How investments in loans work at SaveLend

How can you make money on loans? Where do the loans come from? And where does SaveLend come into the picture? From loans to investment opportunities, these four parties are involved:

  • Borrower

    A company or an individual in need of financing

  • Lending company

    Issues a loan to the borrower and then sells the loan to investors on SaveLend's platform
  • SaveLend

    A digital marketplace for loans
  • Investors

    Uses SaveLend to invest in loans

Four steps from need to investment

  • Need

    A person wants to buy a car, or a property owner wants to renovate an apartment complex. They do not have enough liquid capital to finance their needs, and therefore contact an originator in order to apply for a loan.

  • Loan

    An originator that has been approved by SaveLend, reviews the loan application from the borrower. If the loan application meets the originator's requirements, it is approved and paid out to the borrower.

  • Investment

    The originator publishes the loan on SaveLend's platform.
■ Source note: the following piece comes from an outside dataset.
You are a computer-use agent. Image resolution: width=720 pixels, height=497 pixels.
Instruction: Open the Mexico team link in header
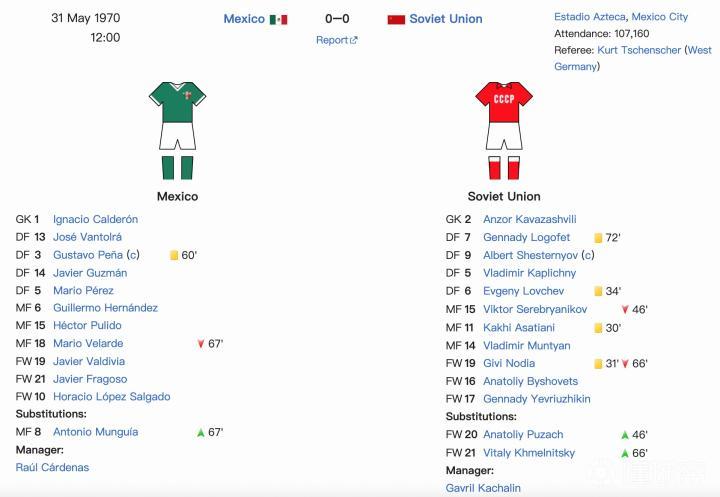(244, 19)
Investors using SaveLend will have the opportunity to invest in these loans.

  • Return

    The borrower repays the originator, who then pays SaveLend's investors. This is how you get your earned return.

Why SaveLend?

  • Stable return on investment

    If you already have other investments, for example in equities or real estate, investments in loans are excellent for balancing your portfolio and managing risk.
  • The perfect complement

    If you already have other investments, for example in equities or real estate, investments in loans are excellent for balancing your portfolio and managing risk.
  • Risk diversification

    When investing in P2P loans with SaveLend, your capital is invested in hundreds of different loans. This helps you manage risks even further.